4255 S Buckley Rd #309
Aurora, CO 80013



System - Sunday, October 13, 2013


Non-Occupant Real Estate Owners Fall Into Two Major Categories.  1.  Investors.  and 2.  Don’t Wanters.  As a 30+ year observer of the markets, I have had considerable experience with both.  In the late 1980’s, so called real estate gurus coined the term “Don’t Wanter” to describe a real estate owner who is holding a property hoping the price will increase so it can be sold.  Seminar leaders held the opinion that the way to make an astute real estate purchase was to find “Don’t Wanters” who were sufficiently motivated to sell that they offered rock bottom prices or excellent terms to allow an investor to buy below market.  I observed many owners who sold at the bottom of the market benefiting buyers who were able to make large profits over a relatively short holding period.  If you are a Don’t Wanter, it is in your best interest to do what it takes to become a true investor.  Here are some tips to help you along.

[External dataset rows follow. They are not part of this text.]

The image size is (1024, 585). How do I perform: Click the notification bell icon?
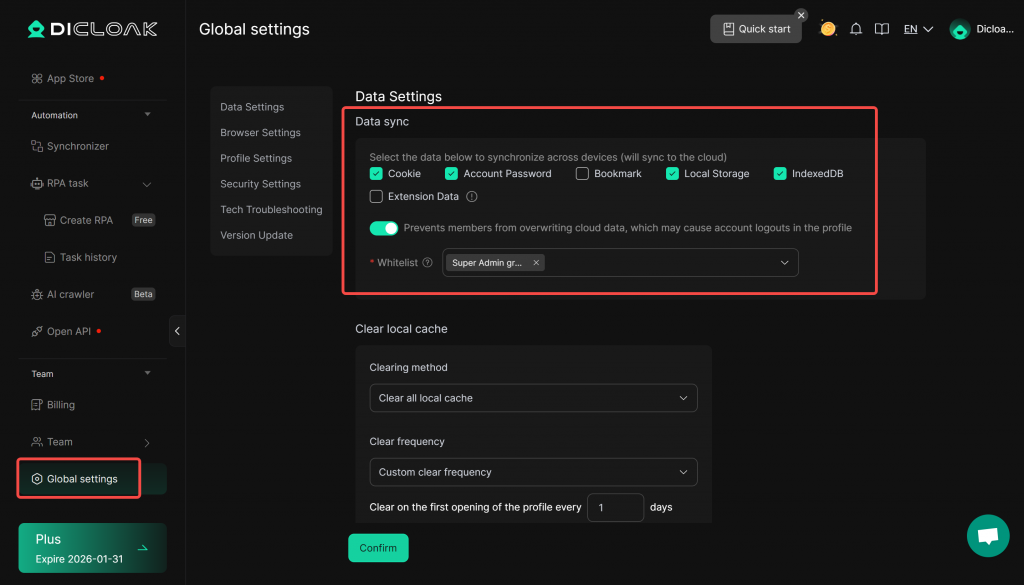[856, 29]
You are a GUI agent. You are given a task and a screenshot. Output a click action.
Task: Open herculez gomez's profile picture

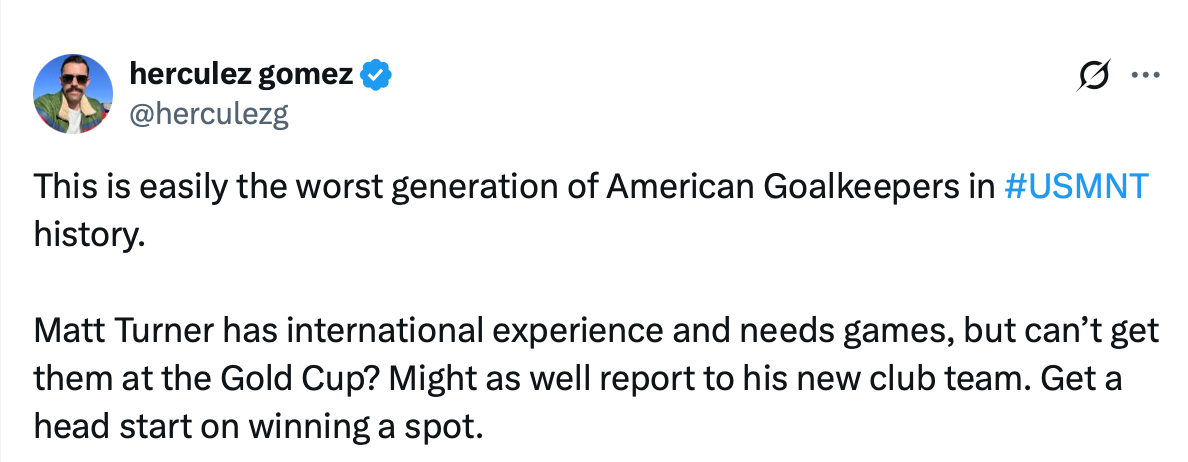coord(73,94)
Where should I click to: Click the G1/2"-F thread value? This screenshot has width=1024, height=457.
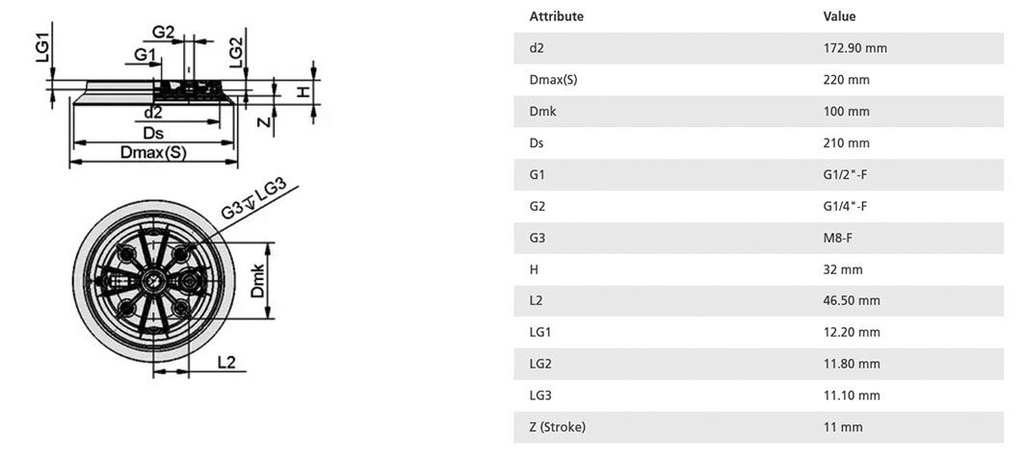(844, 175)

  1. Manage Your Fears.  In most cases, fear is your biggest enemy.  The best way to manage your fears is to make sure you understand the risk and reward potential of your investment.  I remember a “Don’t Wanter” in 1989 who told me he wanted to sell his property at whatever price it would bring in order to eliminate the $100 monthly negative cash flow.  When I showed him that he was getting $120 monthly reduction in principal on his mortgage, he informed me that he didn’t care.  It was the current expense that bothered him most.  He sold the property at a huge loss enabling the purchaser to reap a $25,000 gain in three years.  Let us analyze your investment and give you a true picture of the investment potential of your property before you sell at a bargain price. 


  1. Let Someone Else Deal With The Day-to Day Management.  Since we  manage properties, this remark may seem self serving; however, most  don’t wanters are weary of the hassles of dealing with maintenance, delinquent rents, and neighbor complaints.  The services of a competent company to handle these issues are often worth the nominal cost.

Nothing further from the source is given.